▶ _Records for this task_
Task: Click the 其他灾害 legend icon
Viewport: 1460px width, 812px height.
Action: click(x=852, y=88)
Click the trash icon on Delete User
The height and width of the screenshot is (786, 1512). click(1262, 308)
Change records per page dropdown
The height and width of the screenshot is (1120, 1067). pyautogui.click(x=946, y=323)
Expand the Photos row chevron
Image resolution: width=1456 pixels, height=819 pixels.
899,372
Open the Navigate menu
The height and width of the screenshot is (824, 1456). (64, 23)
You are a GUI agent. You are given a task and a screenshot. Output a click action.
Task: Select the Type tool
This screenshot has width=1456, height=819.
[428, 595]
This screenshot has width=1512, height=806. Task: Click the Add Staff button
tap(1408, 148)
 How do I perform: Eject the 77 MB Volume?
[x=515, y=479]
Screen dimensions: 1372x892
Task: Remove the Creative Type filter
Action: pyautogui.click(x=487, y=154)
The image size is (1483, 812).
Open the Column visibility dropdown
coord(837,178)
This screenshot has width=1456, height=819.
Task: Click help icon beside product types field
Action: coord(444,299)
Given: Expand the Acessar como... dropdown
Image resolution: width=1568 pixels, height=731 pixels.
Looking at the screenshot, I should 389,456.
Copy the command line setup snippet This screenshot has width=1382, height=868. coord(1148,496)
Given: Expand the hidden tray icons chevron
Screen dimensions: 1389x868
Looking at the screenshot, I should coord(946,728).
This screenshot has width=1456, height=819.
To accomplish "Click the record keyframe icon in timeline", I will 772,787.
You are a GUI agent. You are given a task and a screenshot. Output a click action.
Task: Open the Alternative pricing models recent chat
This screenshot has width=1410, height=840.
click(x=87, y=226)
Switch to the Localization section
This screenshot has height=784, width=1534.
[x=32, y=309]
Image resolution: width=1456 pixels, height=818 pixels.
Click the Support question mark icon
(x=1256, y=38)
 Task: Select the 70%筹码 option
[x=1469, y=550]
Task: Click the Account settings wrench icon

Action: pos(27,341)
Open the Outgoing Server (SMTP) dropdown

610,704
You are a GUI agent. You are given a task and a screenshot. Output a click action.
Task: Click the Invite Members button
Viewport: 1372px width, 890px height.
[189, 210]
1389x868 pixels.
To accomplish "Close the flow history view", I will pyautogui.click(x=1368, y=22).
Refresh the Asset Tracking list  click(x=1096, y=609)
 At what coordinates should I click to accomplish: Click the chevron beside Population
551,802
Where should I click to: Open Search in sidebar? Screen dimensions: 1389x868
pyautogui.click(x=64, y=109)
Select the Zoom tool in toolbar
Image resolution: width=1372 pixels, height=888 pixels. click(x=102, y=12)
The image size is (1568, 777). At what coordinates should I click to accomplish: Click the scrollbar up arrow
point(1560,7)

▶ _Try it_
Please report every line among the entries that includes "Expand".

▶ _Response_
Expand the Photos row chevron
Given: Expand the Acessar como... dropdown
Given: Expand the hidden tray icons chevron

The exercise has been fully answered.